** Given task **
Render these lines as a numbered list, omitting any blank lines.

** Records for the task **
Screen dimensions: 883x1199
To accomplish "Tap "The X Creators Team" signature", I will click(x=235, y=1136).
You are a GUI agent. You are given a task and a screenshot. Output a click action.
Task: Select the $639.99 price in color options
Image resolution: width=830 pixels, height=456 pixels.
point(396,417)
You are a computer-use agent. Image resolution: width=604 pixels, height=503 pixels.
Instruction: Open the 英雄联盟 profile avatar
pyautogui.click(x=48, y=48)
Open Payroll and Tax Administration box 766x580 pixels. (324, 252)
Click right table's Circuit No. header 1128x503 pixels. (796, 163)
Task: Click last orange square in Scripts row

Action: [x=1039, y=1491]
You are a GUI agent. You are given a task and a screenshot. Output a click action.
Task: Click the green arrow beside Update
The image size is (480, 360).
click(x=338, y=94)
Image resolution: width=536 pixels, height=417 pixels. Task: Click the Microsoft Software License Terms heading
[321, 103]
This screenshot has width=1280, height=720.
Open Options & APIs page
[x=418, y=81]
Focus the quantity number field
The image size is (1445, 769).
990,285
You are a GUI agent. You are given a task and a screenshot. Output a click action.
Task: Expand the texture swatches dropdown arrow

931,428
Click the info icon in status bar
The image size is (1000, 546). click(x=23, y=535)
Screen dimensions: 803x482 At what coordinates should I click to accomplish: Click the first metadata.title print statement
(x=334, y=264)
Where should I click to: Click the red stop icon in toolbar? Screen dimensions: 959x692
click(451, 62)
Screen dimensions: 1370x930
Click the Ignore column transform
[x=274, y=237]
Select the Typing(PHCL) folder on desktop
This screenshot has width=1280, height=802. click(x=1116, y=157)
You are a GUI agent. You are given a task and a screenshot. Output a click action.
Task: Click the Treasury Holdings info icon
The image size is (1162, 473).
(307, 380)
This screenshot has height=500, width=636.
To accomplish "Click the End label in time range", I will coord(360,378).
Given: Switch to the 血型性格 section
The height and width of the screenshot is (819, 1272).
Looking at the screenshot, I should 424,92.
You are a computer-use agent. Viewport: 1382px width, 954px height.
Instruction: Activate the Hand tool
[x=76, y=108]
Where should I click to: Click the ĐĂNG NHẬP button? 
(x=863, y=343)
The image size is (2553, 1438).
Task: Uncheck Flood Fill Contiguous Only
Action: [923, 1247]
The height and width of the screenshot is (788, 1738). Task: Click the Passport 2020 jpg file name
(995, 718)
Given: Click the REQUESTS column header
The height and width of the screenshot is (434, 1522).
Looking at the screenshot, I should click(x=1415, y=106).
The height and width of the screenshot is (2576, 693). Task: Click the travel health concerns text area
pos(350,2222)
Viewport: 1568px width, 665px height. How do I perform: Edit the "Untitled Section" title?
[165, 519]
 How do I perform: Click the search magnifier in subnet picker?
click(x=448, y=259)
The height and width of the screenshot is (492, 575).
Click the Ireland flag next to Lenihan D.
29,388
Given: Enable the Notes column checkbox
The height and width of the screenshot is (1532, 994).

** Answer **
1. Screen dimensions: 883x1199
2. To accomplish "Tap "The X Creators Team" signature", I will click(x=235, y=1136).
3. You are a GUI agent. You are given a task and a screenshot. Output a click action.
4. Task: Select the $639.99 price in color options
5. Image resolution: width=830 pixels, height=456 pixels.
6. point(396,417)
7. You are a computer-use agent. Image resolution: width=604 pixels, height=503 pixels.
8. Instruction: Open the 英雄联盟 profile avatar
9. pyautogui.click(x=48, y=48)
10. Open Payroll and Tax Administration box 766x580 pixels. (324, 252)
11. Click right table's Circuit No. header 1128x503 pixels. (796, 163)
12. Task: Click last orange square in Scripts row
13. Action: [x=1039, y=1491]
14. You are a GUI agent. You are given a task and a screenshot. Output a click action.
15. Task: Click the green arrow beside Update
16. The image size is (480, 360).
17. click(x=338, y=94)
18. Image resolution: width=536 pixels, height=417 pixels. Task: Click the Microsoft Software License Terms heading
19. [321, 103]
20. This screenshot has width=1280, height=720.
21. Open Options & APIs page
22. [x=418, y=81]
23. Focus the quantity number field
24. The image size is (1445, 769).
25. 990,285
26. You are a GUI agent. You are given a task and a screenshot. Output a click action.
27. Task: Expand the texture swatches dropdown arrow
28. 931,428
29. Click the info icon in status bar
30. The image size is (1000, 546). click(x=23, y=535)
31. Screen dimensions: 803x482 At what coordinates should I click to accomplish: Click the first metadata.title print statement
32. (x=334, y=264)
33. Where should I click to: Click the red stop icon in toolbar? Screen dimensions: 959x692
34. click(451, 62)
35. Screen dimensions: 1370x930
36. Click the Ignore column transform
37. [x=274, y=237]
38. Select the Typing(PHCL) folder on desktop
39. This screenshot has width=1280, height=802. click(x=1116, y=157)
40. You are a GUI agent. You are given a task and a screenshot. Output a click action.
41. Task: Click the Treasury Holdings info icon
42. The image size is (1162, 473).
43. (307, 380)
44. This screenshot has height=500, width=636.
45. To accomplish "Click the End label in time range", I will coord(360,378).
46. Given: Switch to the 血型性格 section
47. The height and width of the screenshot is (819, 1272).
48. Looking at the screenshot, I should 424,92.
49. You are a computer-use agent. Viewport: 1382px width, 954px height.
50. Instruction: Activate the Hand tool
51. [x=76, y=108]
52. Where should I click to: Click the ĐĂNG NHẬP button? 
53. (x=863, y=343)
54. The image size is (2553, 1438).
55. Task: Uncheck Flood Fill Contiguous Only
56. Action: [923, 1247]
57. The height and width of the screenshot is (788, 1738). Task: Click the Passport 2020 jpg file name
58. (995, 718)
59. Given: Click the REQUESTS column header
60. The height and width of the screenshot is (434, 1522).
61. Looking at the screenshot, I should click(x=1415, y=106).
62. The height and width of the screenshot is (2576, 693). Task: Click the travel health concerns text area
63. pos(350,2222)
64. Viewport: 1568px width, 665px height. How do I perform: Edit the "Untitled Section" title?
65. [165, 519]
66.  How do I perform: Click the search magnifier in subnet picker?
67. click(x=448, y=259)
68. The height and width of the screenshot is (492, 575).
69. Click the Ireland flag next to Lenihan D.
70. 29,388
71. Given: Enable the Notes column checkbox
72. The height and width of the screenshot is (1532, 994).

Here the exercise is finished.